Carry on the article about varicose veins, starting right after its last sentence.

[Extract provided]

Swollen veins that bulge near the surface of the skin are called varicose veins. They appear blue or purple and usually show up as a cluster on the legs. The skin around the varicose vein may itch, pulsate, or induce a burning sensation. The symptoms worsen at the end of the day if you have been on your feet for very long.
Varicose veins are a common problem faced by pregnant women. These Varicose Veins can impede normal blood flow and result in edema, thrombosis, hemorrhage or ulceration. Some women suffer piles (hemorrhoid), which are varicose veins in the rectal area. A few women develop varicose veins around the vagina. During pregnancy, the uterus presses against the large blood vessels in the abdomen and pelvis, often causing varicose veins.
These blood vessels carry blood from the legs back up to the heart. This pressure slows down the blood flow thereby overfilling the veins in the legs. Besides, the rising progesterone levels cause the blood vessels to relax.
Varicose veins are clearly visible during the third trimester. The National Institute of Health estimates that about 60% of men and women suffer from vein disorder. According to Professor Robert A Weiss of Johns Hopkins University, 'the real working venous system for the leg lies deeper'. This means that if the surface veins begin to clump and bulge, they can be destroyed without ruining blood circulation to the leg.
Any inflammation of the veins is called as Phlebitis which may be the result of an infection, injury or poor circulation. It can also result from systemic damage to valves of the veins. Such inflammation may cause formation of a blood clot - thrombophlebitis. Although thrombophlebitis can occur in any veins, when it involves the deep veins that results in Deep Vein Thrombosis (DVT), it can be serious. Typically DVTs appear in the deep veins of the legs where they cause serious restriction in venous drainage.
Understanding Varicose veins
The different types of varicose veins are:
Trunk varicose veins are close to the surface of the skin and are thick and knobbly.
Reticular varicose veins are red and are sometimes grouped close together in a network.
Telangiectasia varicose veins are small clusters of blue or red. They are harmless and do not bulge under the skin surface. They are also referred to as thread veins or spider veins.

[/Extract provided]
[Source information]

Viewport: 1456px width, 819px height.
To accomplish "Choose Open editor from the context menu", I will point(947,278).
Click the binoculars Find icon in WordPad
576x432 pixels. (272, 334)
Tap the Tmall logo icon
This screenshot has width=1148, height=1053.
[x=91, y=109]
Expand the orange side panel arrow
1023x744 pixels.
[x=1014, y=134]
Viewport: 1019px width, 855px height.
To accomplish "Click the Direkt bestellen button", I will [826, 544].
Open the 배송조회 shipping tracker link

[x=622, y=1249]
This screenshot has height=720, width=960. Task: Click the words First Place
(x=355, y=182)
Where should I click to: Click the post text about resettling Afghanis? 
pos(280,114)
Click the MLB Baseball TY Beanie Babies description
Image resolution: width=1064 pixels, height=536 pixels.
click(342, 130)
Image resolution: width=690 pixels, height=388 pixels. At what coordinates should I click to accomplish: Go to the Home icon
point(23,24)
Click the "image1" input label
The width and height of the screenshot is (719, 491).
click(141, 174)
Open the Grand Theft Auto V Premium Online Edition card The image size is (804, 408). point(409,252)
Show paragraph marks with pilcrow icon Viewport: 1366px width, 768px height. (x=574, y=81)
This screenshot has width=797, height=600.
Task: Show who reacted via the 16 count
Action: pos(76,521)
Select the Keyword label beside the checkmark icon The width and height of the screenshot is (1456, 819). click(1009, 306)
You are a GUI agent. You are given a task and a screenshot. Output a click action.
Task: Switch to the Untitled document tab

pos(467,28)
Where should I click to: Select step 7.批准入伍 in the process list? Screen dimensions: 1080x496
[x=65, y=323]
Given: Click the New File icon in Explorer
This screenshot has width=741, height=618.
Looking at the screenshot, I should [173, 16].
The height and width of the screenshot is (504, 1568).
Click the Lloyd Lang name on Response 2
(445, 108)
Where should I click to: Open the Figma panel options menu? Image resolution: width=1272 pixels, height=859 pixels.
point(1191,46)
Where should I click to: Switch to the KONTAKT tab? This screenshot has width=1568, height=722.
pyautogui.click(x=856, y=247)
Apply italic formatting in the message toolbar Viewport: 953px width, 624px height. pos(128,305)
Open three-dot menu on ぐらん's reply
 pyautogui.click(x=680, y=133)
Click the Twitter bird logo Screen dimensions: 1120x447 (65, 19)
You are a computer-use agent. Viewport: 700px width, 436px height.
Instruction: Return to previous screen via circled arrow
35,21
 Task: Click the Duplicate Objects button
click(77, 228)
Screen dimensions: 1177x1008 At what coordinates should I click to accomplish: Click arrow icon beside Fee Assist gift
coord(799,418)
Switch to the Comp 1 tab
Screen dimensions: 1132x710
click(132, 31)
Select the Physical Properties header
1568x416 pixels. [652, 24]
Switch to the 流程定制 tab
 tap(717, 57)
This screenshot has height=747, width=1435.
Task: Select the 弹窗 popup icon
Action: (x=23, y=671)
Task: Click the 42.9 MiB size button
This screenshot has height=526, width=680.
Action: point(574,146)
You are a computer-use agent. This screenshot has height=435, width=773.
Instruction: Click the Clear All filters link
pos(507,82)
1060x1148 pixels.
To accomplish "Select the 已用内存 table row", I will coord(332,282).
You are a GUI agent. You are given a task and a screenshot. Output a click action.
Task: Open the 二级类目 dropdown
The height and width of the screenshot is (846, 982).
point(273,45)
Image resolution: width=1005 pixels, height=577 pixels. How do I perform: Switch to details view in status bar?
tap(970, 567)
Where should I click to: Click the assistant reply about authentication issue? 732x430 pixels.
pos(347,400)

[/Source information]

» **Response area**
While the bumpy snake-like swollen vessels are found predominantly in the legs, varicose veins can show up anywhere in the lower half of your body. These purplish bulges which you love to hate cannot be concealed by stockings. Varicose veins are most common during pregnancy but they also tend to get better or even disappear three to four months of the baby's birth.
Pregnancy varicose veins cause
The good news is that varicose veins can itch or ache but they do not put you or your baby at risk. In case you did not have them before you got pregnant, chances are varicose veins shrink or disappear altogether within a few months after you give birth. But chances are varicose veins will reappear when you are pregnant the next time. Significantly, like stretch marks and other pregnancy symptoms, varicose veins tend to be hereditary. If your mother had them during pregnancy, most likely your daughter will have them too.
Pregnancy varicose veins prevention
Simple lifestyle changes can prevent or minimize varicose veins.
Varicose veins treatment
Varicose veins will settle down by its own after delivery. It generally takes three to four months for them to settle down. It is advisable to consult a healthcare provider if these veins cause any discomfort. Compression stockings are specifically designed to squeeze the legs and improve blood circulation. They are tight at the ankle and encourage blood flow the heart. They are typically worn throughout the day when you are up and about.
Sclerotherapy uses chemical foam to shut the affected vein. The chemical or sclerosant damages and scars the inner lining of the vein causing it to close. Compression stockings or elastic bands are recommended for a few weeks to prevent the blood from returning after you stand up. Repeated sessions might be necessary. Sclerotherapy can lead to side effects such as lower back pain, blood clots in other veins and fainting.
Vein Stripping and Ligation involves tying up the veins and removing them through cuts made on the skin. Ligation and stripping can cause pain, bruising and bleeding. There is a risk of nerve damage or blood clot formation.
Phlebectomy is used to treat varicose veins close to the skin's surface. Small cuts are made on the skin to remove the varicose veins.
Endothermal ablation uses high-frequency radio waves or laser to seal affected varicose veins. After heating the vein with radio waves, a catheter is guided into it to seal it shut.
Endovenous Ablation Therapy uses lasers to close off varicose veins. The tiny laser is passed through a catheter to the affected veins. The short bursts of energy delivered by the laser heat up the vein and seal it shut.